PASSAGE ÉTUDIÉ =
Toutefois, chez les jeunes femmes subissant une chirurgie conservatrice du sein, la préoccupation de leur image corporelle reste de moindre importance que pour les femmes s’exposant à une mastectomie, ce qui est en cohérence avec plusieurs études (Falk Dahl et al., 2010 ; Markopoulos, Tsaroucha, Kouskos, Mantas, Antonopoulou, & Karvelis, 2009; Rosenberg et al., 2013). Celles qui ont subi une mastectomie rapportent avoir davantage une image négative que celles qui n’en subissaient pas (Favez et al., 2016).
De plus, les femmes s’offrant la reconstruction mammaire se disent plus satisfaites de leur image corporelle que les femmes avec mastectomie sans reconstruction (Markopoulos et al., 2009). Les femmes ayant une reconstruction mammaire gagnent une meilleure image de soi (Teo, Reece, Christie, Guindani, Markey, Heinberg, Crosby, & Fingeret, 2016). Aux États-Unis, on considère la reconstruction du sein comme un soin standard pour les femmes atteintes du cancer du sein ayant eu une mastectomie. Le lien entre le moment de reconstruction et l’étape de reconstruction demeure une variable significative pour prévoir une insatisfaction de l’image corporelle. Toutefois, le type de reconstruction n’a pas d’impact sur l’image corporelle (Teo et al., 2016).

CONSIGNE = Veuillez réécrire le passage étudié de « De plus, les » à « (Teo et al., 2016). » en changeant « reconstruction mammaire » en « chirurgie reconstructrice ». Les données ne sont pas nécessaires.

DONNÉES EXTRAITES =
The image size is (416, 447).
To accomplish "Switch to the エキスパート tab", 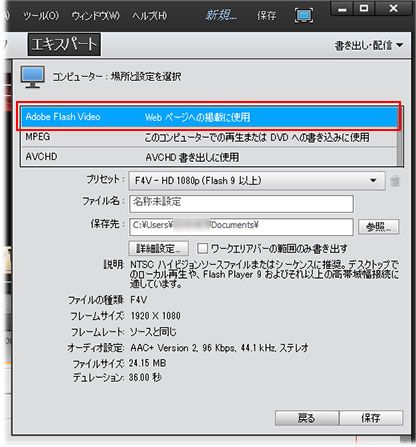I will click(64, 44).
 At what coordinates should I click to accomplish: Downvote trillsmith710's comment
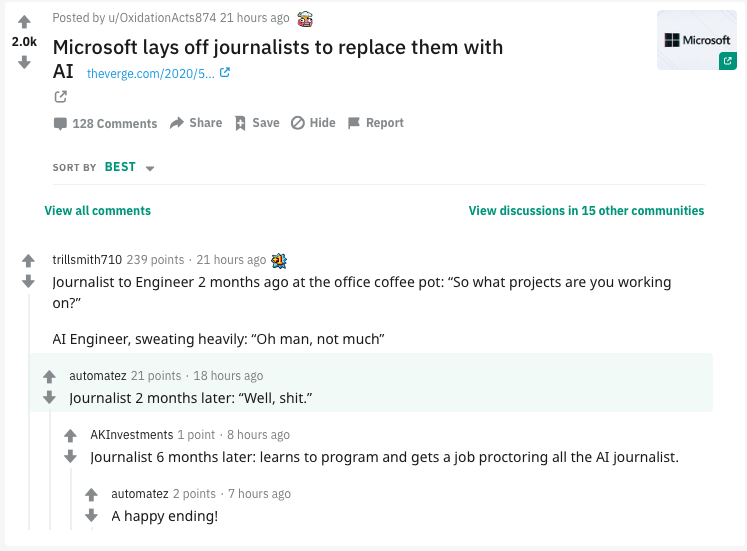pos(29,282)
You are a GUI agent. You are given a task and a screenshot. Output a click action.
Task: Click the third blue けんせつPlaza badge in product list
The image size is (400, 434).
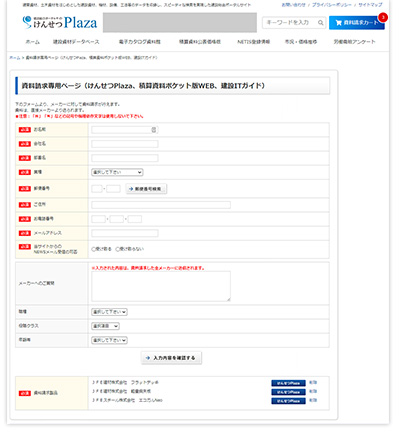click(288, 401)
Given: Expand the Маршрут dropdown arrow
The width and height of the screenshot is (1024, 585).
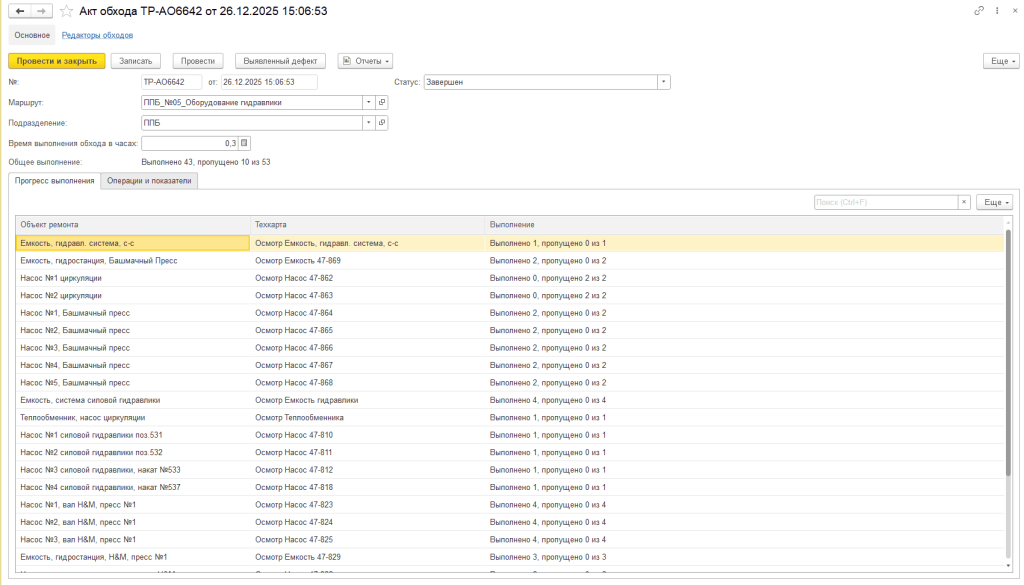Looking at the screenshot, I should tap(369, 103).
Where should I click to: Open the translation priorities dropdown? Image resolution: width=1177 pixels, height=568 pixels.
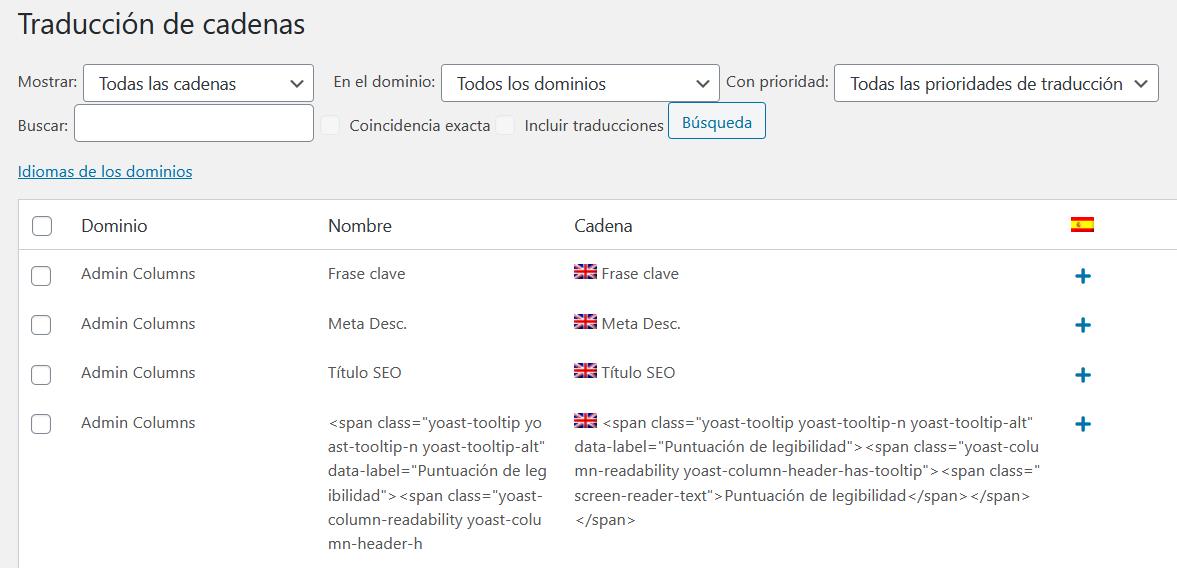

RÉSULTAT OBTENU =
De plus, les femmes s’offrant la chirurgie reconstructrice se disent plus satisfaites de leur image corporelle que les femmes avec mastectomie sans reconstruction (Markopoulos et al., 2009). Les femmes ayant une chirurgie reconstructrice gagnent une meilleure image de soi (Teo, Reece, Christie, Guindani, Markey, Heinberg, Crosby, & Fingeret, 2016). Aux États-Unis, on considère la reconstruction du sein comme un soin standard pour les femmes atteintes du cancer du sein ayant eu une mastectomie. Le lien entre le moment de reconstruction et l’étape de reconstruction demeure une variable significative pour prévoir une insatisfaction de l’image corporelle. Toutefois, le type de reconstruction n’a pas d’impact sur l’image corporelle (Teo et al., 2016).